Our Angel Investor program started a little over two years ago. It’s a real one-to-one direct giving program, where a committed CMMB donor gets the opportunity to connect with a person living in extreme poverty to help alleviate suffering by providing access to that person’s most urgent needs, like food, water, and healthcare.
Today, our social worker in Kenya, Joseph Musau, shares a story to help illustrate just how powerful this program is by telling Ngena’s amazing story.
Joyful, hardworking and determined. These are the words that best describe Ngena, a widow and mother of five children living in a very remote and impoverished community in Kenya. Despite the many challenges she has faces in her life, Ngena has courage.

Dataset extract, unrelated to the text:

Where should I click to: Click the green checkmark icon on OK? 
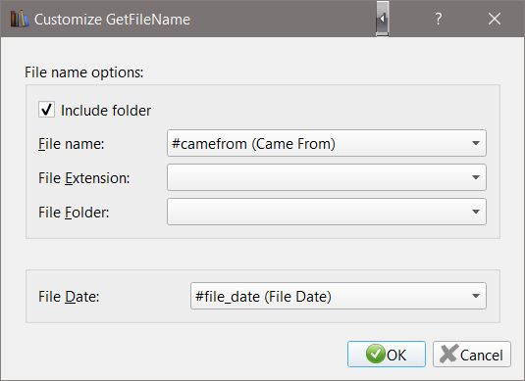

When I first met Ngena’s children two years ago, they were being cared for by their elderly grandmother, Grace. Ngena, overwhelmed by poverty, and ashamed that she couldn’t care for her own children, had left in search of work. Grandma Grace was now their only caretaker. Grace was trying her best to care for the children, but her age and a lack of options, made every day challenging. She had very little to feed her grandchildren and hardly any extra money to send them to school.

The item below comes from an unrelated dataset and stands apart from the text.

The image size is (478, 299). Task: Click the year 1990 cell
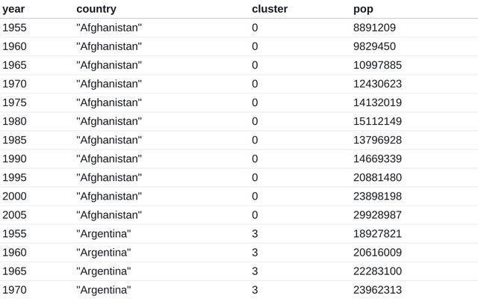point(15,158)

Two of these children, Muluki and Mutiso, became part of the Angel Investor program. They started receiving monthly deliveries of food and water purification tablets. The children’s school fees were covered and they started getting back to learning.
As the weight of poverty began to slowly lift from his family, Ngena returned home to her children. She saw her children getting healthier and doing well in school. She started to feel encouraged and motivated. For the first time in her life, she believed that she could make her life and the life of her children better.
“I celebrate and welcome our Angel Investors. I used to have no idea how to make life better for my children. However, after seeing all the good things this support has brought to us, I decided to sit down and reflect on how I could work hard to move to the next level. When the gap of buying food and school fees was filled, I felt a huge sense of relief, but I had to analyze our other needs.
We had a very tiny house – if you can call it that. I dreamed of building a big and modern house for my family. I worked with the CMMB team to come up with ideas and a plan to build a better house for my family. So, I started baking bricks to sell to people in my community. The process was tough, but I had to pull my socks up and work hard to achieve my dream! I baked 7,000 bricks and earned $700, enough to start the construction of our new house.
Today, my dream has come true. I worked hard. Instead of waiting for something good to happen, I made something good happen. I am a happy mother sleeping in a good house with my children. May God bless the people who support my family. My prayer is that God always protects them.”
A Tale of Two Houses. The house on the right is where Ngena and her children used to live. Here she stands proudly in front of the house she built.
In Kenya, the Angel Investor program provides a helping hand to the most vulnerable. It brings relief when it is needed most. And once the most basic needs are met, together with the family, we focus on how to create sustainable change. We want to empower the families that we work with by giving them the tools to improve their own lives.
It’s a matter of listening closely. Over the past two years I have met such strong, amazing women. There is hope here, with these families. Perhaps that is the best gift of all – the gift of hope, of believing that things can get better.
This piece was written by Joseph Musau, a CMMB social worker and a real life angel. Joseph heads our Angel Investor program in Kenya and is the KEY to its success. He is responsible for identifying the most vulnerable families in the communities where we serve, delivering care, monitoring and communicating progress, and finding ways to ensure sustainable change.